I used to make mince pies with my mum as a child, so as soon as I smelled the pies cooking in the oven I was instantly transported to my childhood kitchen and the memory of being so small I needed to stand on a chair to reach the worktop.
But we’ll come back to that, first of all I had to create the pastry for the pies. I found an ‘incredibly easy’ recipe that was well, incredibly easy in theory, but me being me, struggled with.
All you had to do was mix butter, flour and sugar together. The problem I found here was the missing liquid. It claims in the recipe to be abit like shortbread pastry, but I found I couldn’t get it to stick together and the result was more like breadcrumbs. I added a tiny splash of milk though and I was away.
The big problem I encountered next was trying to get a thin pastry for the bottom of the pies. So anyone who eats these will find there is a fairly hefty amount at the bottom, but if you ask me no one is going to complain about extra pastry are they?
My aforementioned M&S mince had chunks of chocolate in it, which I thought would either be a triumph or a disaster. In the end I think it just about works – which is actually saying something for me because I started off this process not being a huge fan of mince pies in the first place – hurrah!
So here’s the usual:
Taste: 4/5 Well they’ve converted me anyway.
Amendments: Added a splash of milk to the pastry recipe and used M&S chocolate mince rather than traditional.
Chance of remake: More than likely, this time next year.
You can find this week’s mince pie recipe on the BBC Good Food website.
Apple pie is a firm family favourite for pretty much everyone, and, while you can buy more than tasty versions in the shops, I felt it perhaps should be a staple dessert that I can whip up at a moment’s notice. Plus I have a special pie tin (with holes in the base in case you wondered).
Cooking up the pie was a relatively simple process, and the smell of stewing apples filled the house with a beautiful aroma that really just says ‘Sunday’ – whatever that smells like. Next, I even made my own pastry, which was nothing fancy and pretty simple. Unfortunately, the recipe I used was obviously intended for a smaller dish as there wasn’t quite enough to cover the top.
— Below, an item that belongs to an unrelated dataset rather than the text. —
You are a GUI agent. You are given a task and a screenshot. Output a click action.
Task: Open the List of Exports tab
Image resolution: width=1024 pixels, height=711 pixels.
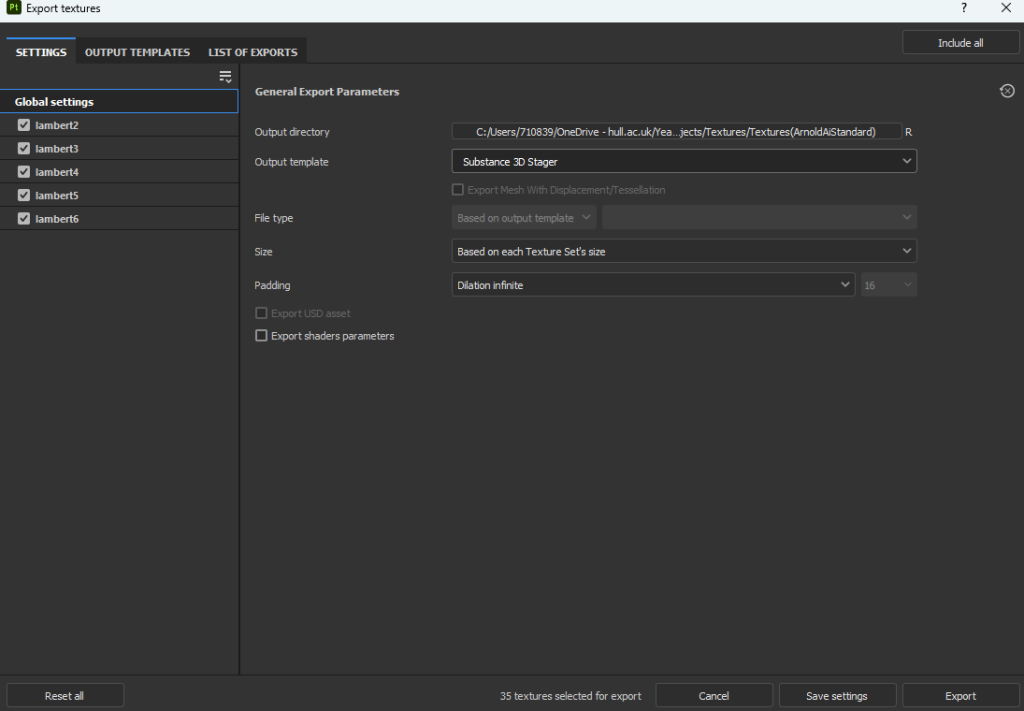pos(252,52)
Sadly, I didn’t realise this until the final moment when I went to place the blanket of pastry atop the pie. Being half of the ‘oh well never mind what it looks like’ school of thought and half ‘oh crap what are the pictures going to look like’ way of thinking I did my best to at least cover the top with various scraps of pastry.
In the end I manage to cover the top of the pie with a less-than-photoshoot worthy piece of pastry. My solution? Only shoot a portion of pie and not the whole of it. No one would be any the wiser had I not mentioned it here, but I like the blog to be honest and upfront of course. 😉
After half an hour or so in the oven the pie was complete, and once more delicious aromas permeated from the kitchen. Yum yum yum. I got the pie out of the oven and the gorgeous golden pastry looked just right – I couldn’t wait to tuck into this beast.
I’m pretty lazy so I couldn’t be bothered to make my own custard, but the shop bought variety worked a treat with this pie and I’m happy to say that despite appearances, the whole ensemble was bloody lovely.
So, here’s to the usual malarky:
Difficulty: 1/5 I always assumed making apple pie was a little bit tricky. Can’t recall why. But in reality, making pastry is a pretty simple affair, so long as you make the appropriate amount. The most time consuming part of this bake is peeling apples.
Chance of remake: 3/5 Now that I’ve tried this I can have a go at mastering the pastry making and trying other fruits.
You can find this week’s apple pie recipe on the BBC Food website. That said, apple pie recipes are pretty ubiquitous so whatever your favourite food site is, they’re bound to have something to suit your needs.